- _SCHRIFTLICHE AUFGABE_
Stellen Sie anhand des Textes zur Verschärfung des UmwStG fest, ob die Aussagen (a) bis (c) mit ihm übereinstimmen, und belegen Sie jedes Ja oder Nein mit der entscheidenden Textstelle im Wortlaut.
(a) Die Verschärfung soll für Einbringungen gelten, die nach dem 31. Dezember 2014 beschlossen werden.
(b) Der Bundesrat hat der Verschärfung am 25. September 2015 zugestimmt.
(c) Die Alternativgrenze für kleine Unternehmen wurde auf 500.000 Euro angehoben.

- _VORGEGEBENER TEXT_
● ● ●

Rückwirkende Anwendung

Die Verschärfung der §§ 20, 21 und 24 UmwStG soll rückwirkend ab dem 01. Januar 2015 gelten, d.h. für alle Einbringungen, die nach dem 31 Dezember 2014 beschlossen oder vertraglich vereinbart werden. Sie trifft damit nicht nur zukünftige Umstrukturierungen, sondern auch alle Maßnahmen, die im I. Quartal 2015 noch ohne Kenntnis dieses Gesetzentwurfs beschlossen wurden. Ist diese Rückwirkung verfassungsrechtlich zulässig? Die Bundesregierung sagt ja, wegen des Charakters der Ertragssteuern als Jahressteuer und weil ein schutzwürdiges Vertrauen der Steuerpflichtigen auf die alte Rechtslage aufgrund der Protokollerklärung zum ZollkodexAnpG nicht mehr bestehe. Natürlich gibt es hierzu bereits Gegenstimmen. Nicht auszuschließen ist, dass diese Frage wieder einmal nur vor dem Bundesverfassungsgericht geklärt werden kann.
 
Wer kein Risiko eingehen will, wird sich für Umstrukturierungen in der Zeit bis zum Inkrafttreten des Gesetzes bereits an die geplanten Beschränkungen der sonstigen Gegenleistungen halten müssen.
 

Update

Am 25. September 2015 hat der Deutsche Bundestag die Verschärfung des Buchwertwahlrechtes nach §§ 20, 21, 24 UmwStG bei Gewährung sonstiger Gegenleistungen im Rahmen des nunmehr Steueränderungsgesetzes 2015 genannten Maßnahmenpaketes beschlossen. Der Bundesrat hat am 16. Oktober 2015 zugestimmt (verkündet am 05. November 2015 im BGBl 2015 Teil 1, Nr. 43, S. 1834).
 
Lediglich die Alternativgrenze für kleine Unternehmen wurde von 300.000 Euro auf 500.000 Euro erhöht.

● ● ●

- _DATENAUSZUG_
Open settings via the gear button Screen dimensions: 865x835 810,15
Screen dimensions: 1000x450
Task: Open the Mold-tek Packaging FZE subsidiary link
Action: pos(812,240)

● ● ●

- _LÖSUNG DER AUFGABE_
(a) Ja: „für alle Einbringungen, die nach dem 31 Dezember 2014 beschlossen oder vertraglich vereinbart werden“
(b) Nein: „Der Bundesrat hat am 16. Oktober 2015 zugestimmt“
(c) Ja: „Lediglich die Alternativgrenze für kleine Unternehmen wurde von 300.000 Euro auf 500.000 Euro erhöht.“